#### What you are asked to do:
Once the line containing "Instruction: Tap the download export icon" is found in the listing below, return it and each line after it through the last, exactly as given.

------------------------------------------------

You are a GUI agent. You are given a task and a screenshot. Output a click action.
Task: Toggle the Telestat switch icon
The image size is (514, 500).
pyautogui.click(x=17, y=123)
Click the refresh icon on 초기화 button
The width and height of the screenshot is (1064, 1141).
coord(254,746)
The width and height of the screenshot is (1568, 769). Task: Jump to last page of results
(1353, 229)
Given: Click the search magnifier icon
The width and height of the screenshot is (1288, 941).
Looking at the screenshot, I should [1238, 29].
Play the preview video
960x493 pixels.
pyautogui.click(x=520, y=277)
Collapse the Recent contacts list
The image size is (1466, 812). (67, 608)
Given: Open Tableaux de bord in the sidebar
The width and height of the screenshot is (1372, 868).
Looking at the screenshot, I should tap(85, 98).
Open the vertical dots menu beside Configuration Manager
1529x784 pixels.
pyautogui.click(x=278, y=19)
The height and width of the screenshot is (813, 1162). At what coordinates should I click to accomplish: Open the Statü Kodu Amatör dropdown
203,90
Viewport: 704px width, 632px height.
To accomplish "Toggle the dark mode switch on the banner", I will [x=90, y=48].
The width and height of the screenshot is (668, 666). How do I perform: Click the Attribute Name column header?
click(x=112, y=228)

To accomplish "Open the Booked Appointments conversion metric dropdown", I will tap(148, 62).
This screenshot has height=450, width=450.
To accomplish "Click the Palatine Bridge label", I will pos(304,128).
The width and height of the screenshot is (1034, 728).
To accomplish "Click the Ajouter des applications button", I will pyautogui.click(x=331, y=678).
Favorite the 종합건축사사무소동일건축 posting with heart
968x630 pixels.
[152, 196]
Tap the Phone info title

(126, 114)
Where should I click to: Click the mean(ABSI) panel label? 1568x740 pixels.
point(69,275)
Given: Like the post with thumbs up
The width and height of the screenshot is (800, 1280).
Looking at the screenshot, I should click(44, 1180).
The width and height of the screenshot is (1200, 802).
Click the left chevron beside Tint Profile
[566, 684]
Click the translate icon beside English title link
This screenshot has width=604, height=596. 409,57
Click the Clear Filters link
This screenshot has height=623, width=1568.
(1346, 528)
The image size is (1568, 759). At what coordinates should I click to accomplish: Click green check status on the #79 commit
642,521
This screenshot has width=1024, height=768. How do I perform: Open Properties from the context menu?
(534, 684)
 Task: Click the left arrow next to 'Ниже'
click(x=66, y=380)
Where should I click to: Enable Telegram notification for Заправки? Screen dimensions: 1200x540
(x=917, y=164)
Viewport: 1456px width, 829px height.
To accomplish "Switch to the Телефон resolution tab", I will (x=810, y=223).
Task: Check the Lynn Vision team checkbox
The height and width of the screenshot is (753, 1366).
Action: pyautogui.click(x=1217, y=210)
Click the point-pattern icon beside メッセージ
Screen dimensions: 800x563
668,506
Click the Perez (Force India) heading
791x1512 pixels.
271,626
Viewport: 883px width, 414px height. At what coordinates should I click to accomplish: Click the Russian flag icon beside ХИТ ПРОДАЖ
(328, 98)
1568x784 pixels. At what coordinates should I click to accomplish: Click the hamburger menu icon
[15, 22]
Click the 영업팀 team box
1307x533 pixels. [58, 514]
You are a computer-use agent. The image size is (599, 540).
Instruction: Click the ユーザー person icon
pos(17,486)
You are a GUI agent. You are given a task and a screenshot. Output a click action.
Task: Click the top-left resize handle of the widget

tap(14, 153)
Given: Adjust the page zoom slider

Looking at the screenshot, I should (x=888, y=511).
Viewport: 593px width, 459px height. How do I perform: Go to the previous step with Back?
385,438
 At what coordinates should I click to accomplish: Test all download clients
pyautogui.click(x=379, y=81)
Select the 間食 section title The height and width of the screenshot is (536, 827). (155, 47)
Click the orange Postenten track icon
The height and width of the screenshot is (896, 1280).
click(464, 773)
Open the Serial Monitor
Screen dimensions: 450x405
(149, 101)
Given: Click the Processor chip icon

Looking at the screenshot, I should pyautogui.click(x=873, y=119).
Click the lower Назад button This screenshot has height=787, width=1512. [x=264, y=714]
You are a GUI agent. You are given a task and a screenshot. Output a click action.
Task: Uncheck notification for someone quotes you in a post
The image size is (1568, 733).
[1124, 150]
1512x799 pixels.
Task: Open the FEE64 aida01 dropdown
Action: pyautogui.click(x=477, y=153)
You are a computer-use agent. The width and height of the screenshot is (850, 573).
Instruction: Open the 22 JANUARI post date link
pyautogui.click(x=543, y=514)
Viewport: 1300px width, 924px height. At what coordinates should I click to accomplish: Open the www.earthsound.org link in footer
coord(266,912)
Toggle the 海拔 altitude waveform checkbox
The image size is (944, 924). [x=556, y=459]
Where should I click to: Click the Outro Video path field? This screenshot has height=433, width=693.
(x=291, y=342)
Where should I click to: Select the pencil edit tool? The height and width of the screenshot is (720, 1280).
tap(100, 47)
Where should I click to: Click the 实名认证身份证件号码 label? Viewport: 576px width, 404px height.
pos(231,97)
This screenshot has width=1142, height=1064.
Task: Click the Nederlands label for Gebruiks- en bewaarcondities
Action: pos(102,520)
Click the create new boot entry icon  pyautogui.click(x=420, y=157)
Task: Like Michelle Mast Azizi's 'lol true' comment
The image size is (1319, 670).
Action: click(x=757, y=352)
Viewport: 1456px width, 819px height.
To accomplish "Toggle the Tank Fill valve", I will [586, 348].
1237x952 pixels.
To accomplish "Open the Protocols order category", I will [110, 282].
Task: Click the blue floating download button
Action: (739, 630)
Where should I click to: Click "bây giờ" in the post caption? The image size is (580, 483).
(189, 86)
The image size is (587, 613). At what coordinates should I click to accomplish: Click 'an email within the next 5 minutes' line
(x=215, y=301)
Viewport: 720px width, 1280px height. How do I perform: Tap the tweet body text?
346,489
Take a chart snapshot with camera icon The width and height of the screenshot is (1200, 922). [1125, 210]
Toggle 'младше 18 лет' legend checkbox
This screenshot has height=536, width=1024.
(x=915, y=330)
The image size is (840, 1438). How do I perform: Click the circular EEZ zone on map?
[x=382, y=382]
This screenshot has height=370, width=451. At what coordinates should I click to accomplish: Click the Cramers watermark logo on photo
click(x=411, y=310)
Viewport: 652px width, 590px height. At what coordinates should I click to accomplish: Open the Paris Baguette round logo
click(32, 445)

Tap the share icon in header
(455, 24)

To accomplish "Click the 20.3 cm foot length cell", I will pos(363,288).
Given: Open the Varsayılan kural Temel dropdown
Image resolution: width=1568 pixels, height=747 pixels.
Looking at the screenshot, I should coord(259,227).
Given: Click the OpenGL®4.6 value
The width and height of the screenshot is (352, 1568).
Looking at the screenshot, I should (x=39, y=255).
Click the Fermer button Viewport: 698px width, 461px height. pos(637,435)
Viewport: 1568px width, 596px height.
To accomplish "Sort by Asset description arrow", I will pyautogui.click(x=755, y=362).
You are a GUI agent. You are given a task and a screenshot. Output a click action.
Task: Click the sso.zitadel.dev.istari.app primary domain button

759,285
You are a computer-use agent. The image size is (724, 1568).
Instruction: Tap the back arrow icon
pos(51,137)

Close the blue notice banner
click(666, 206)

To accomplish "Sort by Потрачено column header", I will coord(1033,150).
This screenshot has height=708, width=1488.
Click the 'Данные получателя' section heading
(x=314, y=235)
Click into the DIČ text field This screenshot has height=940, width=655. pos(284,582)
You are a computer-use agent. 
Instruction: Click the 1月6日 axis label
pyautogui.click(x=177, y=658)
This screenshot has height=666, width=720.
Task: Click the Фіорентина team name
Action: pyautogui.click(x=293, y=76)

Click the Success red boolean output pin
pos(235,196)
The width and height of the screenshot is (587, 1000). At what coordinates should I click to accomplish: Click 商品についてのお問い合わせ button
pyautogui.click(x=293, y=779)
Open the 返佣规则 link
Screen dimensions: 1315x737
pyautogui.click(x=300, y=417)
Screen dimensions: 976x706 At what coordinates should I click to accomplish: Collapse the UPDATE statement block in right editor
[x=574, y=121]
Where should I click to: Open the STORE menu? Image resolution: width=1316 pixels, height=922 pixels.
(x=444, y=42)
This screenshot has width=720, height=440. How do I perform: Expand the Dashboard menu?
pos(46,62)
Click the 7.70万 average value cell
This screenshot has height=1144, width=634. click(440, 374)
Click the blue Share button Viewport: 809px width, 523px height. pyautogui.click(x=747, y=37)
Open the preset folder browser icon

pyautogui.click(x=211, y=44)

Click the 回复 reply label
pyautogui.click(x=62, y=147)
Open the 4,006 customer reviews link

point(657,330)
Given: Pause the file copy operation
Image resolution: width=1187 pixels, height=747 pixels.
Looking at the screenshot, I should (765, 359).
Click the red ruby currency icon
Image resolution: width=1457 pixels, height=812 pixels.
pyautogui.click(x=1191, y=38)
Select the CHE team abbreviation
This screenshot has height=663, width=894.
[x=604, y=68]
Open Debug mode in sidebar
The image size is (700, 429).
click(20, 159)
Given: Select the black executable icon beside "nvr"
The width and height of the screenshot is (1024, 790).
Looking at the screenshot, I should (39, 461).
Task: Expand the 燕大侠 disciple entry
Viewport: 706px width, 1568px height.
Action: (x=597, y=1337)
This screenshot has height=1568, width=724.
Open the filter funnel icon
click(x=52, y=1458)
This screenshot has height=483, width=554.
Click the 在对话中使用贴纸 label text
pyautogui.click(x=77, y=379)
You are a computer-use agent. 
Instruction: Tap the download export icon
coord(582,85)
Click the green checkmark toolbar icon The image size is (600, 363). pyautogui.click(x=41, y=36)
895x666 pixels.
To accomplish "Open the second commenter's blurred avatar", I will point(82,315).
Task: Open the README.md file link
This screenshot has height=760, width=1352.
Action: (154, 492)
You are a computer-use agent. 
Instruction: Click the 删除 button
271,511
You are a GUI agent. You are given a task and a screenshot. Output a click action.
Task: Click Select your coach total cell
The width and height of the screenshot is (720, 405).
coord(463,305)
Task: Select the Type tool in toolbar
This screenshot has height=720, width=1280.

------------------------------------------------

#### Solution for this problem:
Instruction: Tap the download export icon
coord(582,85)
Click the green checkmark toolbar icon The image size is (600, 363). pyautogui.click(x=41, y=36)
895x666 pixels.
To accomplish "Open the second commenter's blurred avatar", I will point(82,315).
Task: Open the README.md file link
This screenshot has height=760, width=1352.
Action: (154, 492)
You are a computer-use agent. 
Instruction: Click the 删除 button
271,511
You are a GUI agent. You are given a task and a screenshot. Output a click action.
Task: Click Select your coach total cell
The width and height of the screenshot is (720, 405).
coord(463,305)
Task: Select the Type tool in toolbar
This screenshot has height=720, width=1280.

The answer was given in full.